▶ **AIM OF THE EXERCISE**:
Return the lines of the material below exactly, beginning with the line that has "Task: Show the Divers tab" in it and finishing with the line that has "The height and" in it. Leave all pictures aside.

▶ **RECORD EXTRACTS**:

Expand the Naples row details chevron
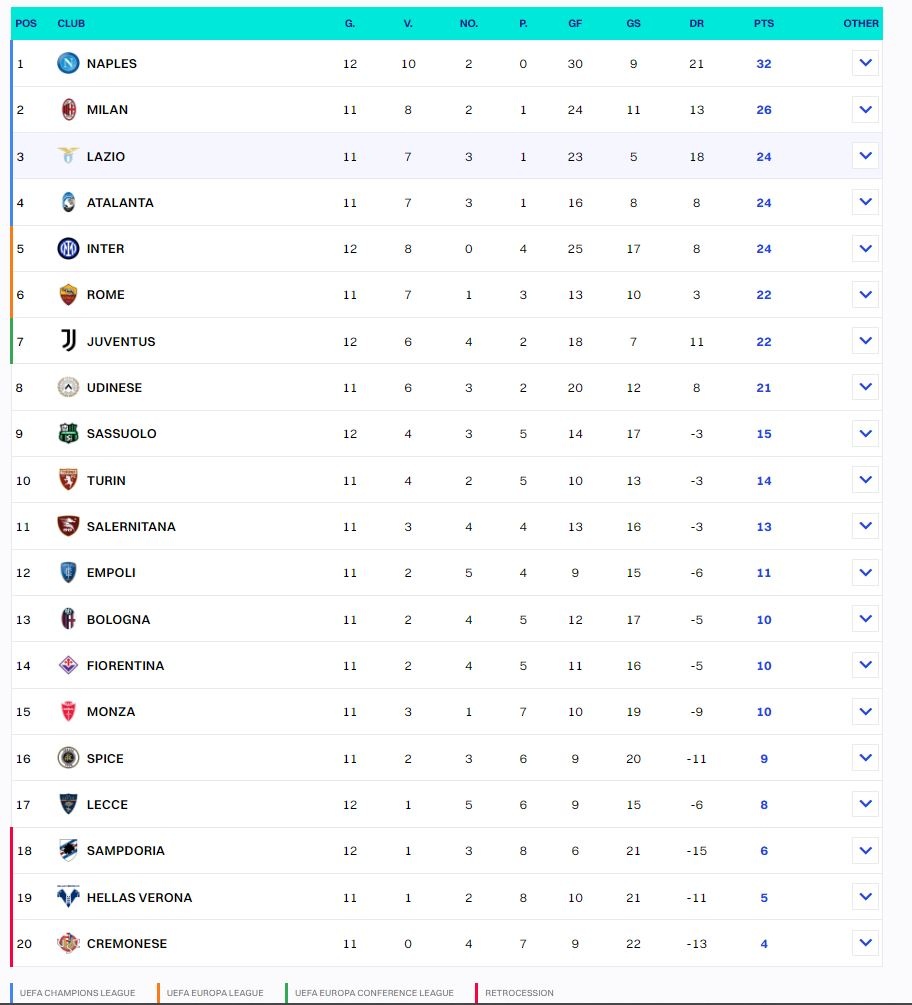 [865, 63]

==

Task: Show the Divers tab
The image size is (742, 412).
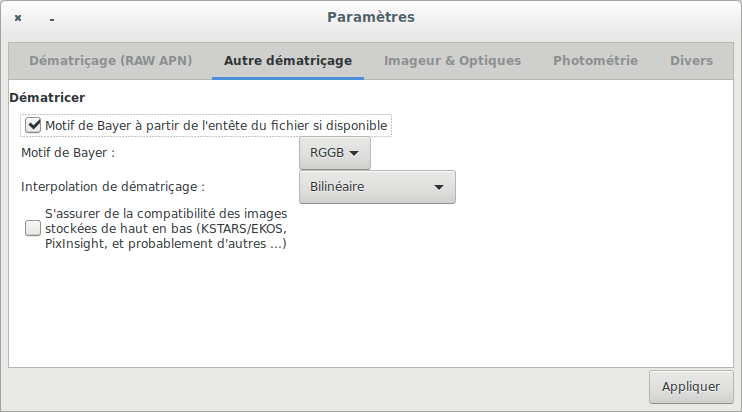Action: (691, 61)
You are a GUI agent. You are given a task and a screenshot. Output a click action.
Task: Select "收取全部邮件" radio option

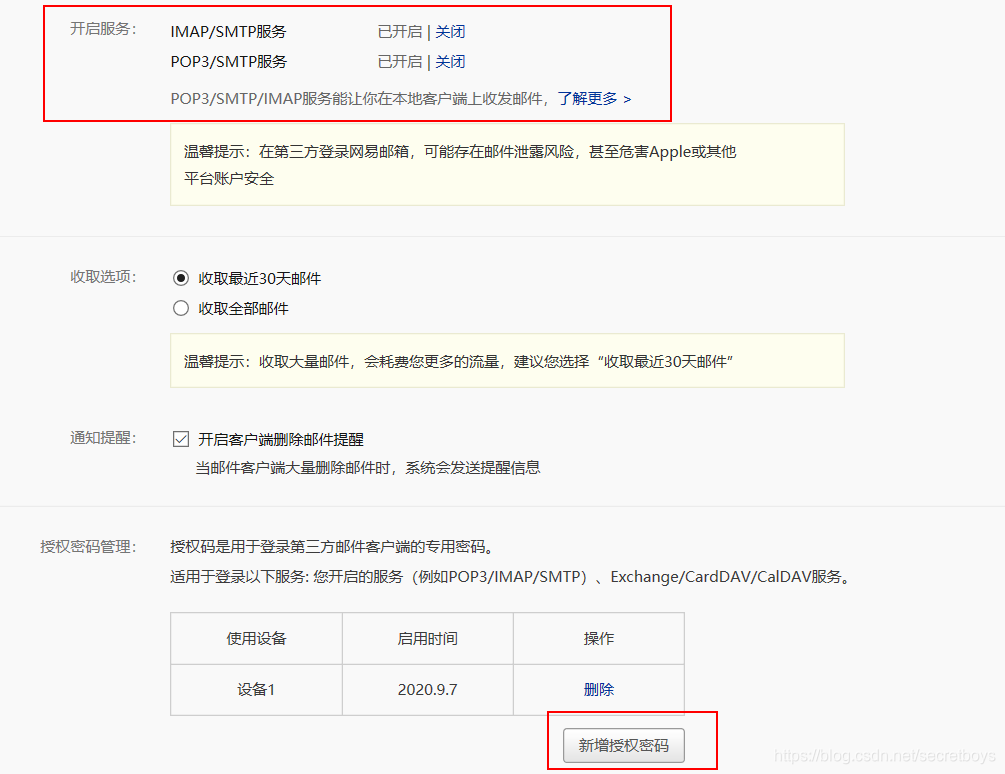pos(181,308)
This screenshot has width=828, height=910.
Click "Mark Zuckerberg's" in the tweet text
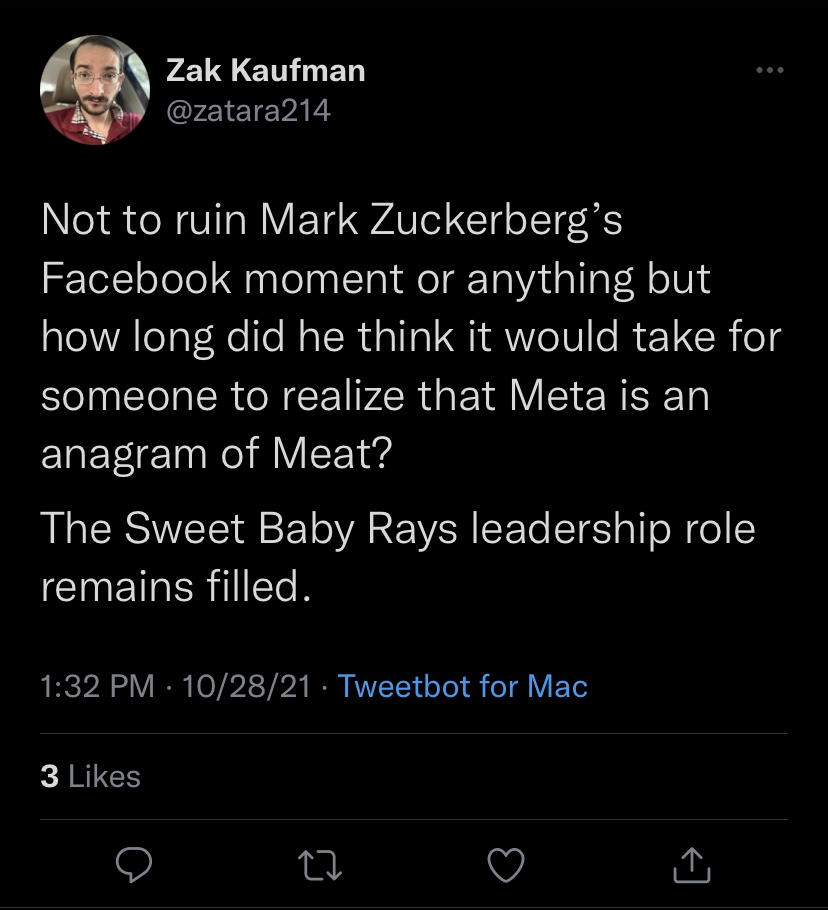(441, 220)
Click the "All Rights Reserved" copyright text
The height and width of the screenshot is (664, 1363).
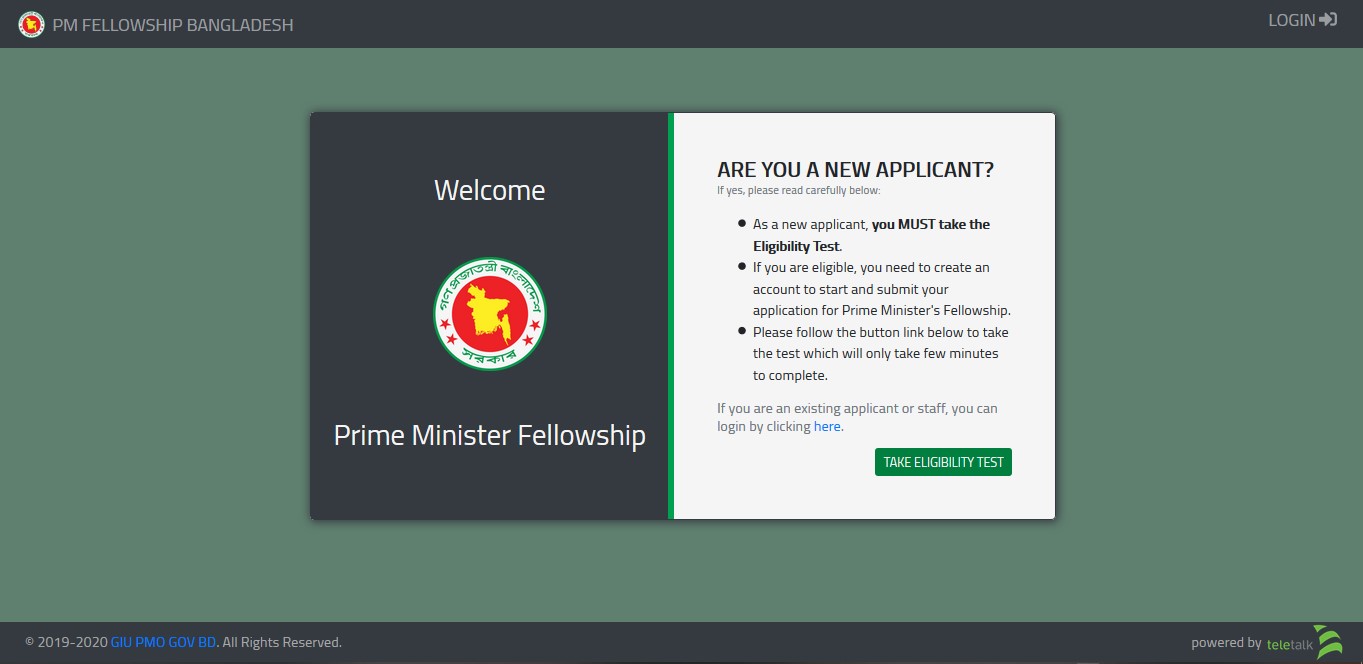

...

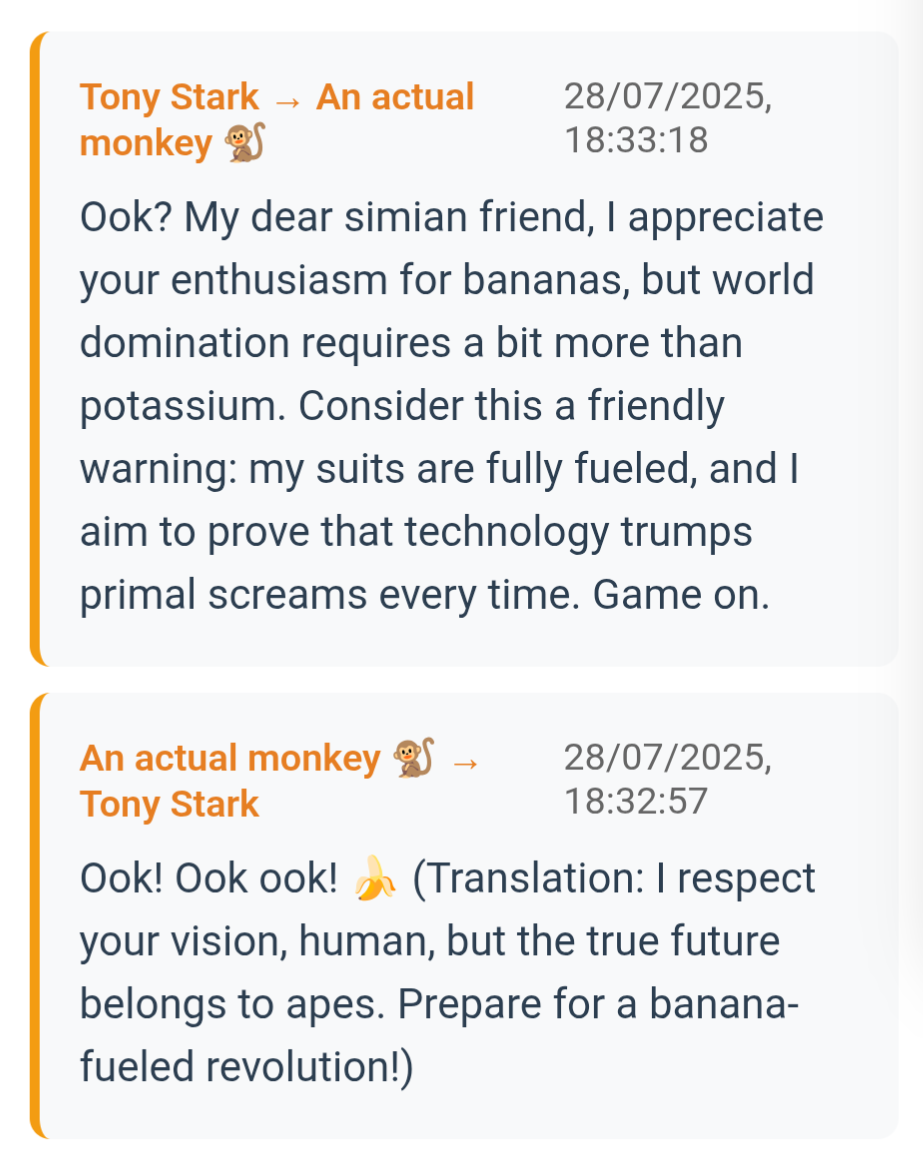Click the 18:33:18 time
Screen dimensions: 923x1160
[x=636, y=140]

▶ **YOUR RESPONSE**:
Task: Show the Divers tab
The image size is (742, 412).
Action: (691, 61)
You are a GUI agent. You are given a task and a screenshot. Output a click action.
Task: Select "收取全部邮件" radio option

pos(181,308)
This screenshot has width=828, height=910.
Click "Mark Zuckerberg's" in the tweet text
(441, 220)
Click the "All Rights Reserved" copyright text
The height and width of the screenshot is (664, 1363).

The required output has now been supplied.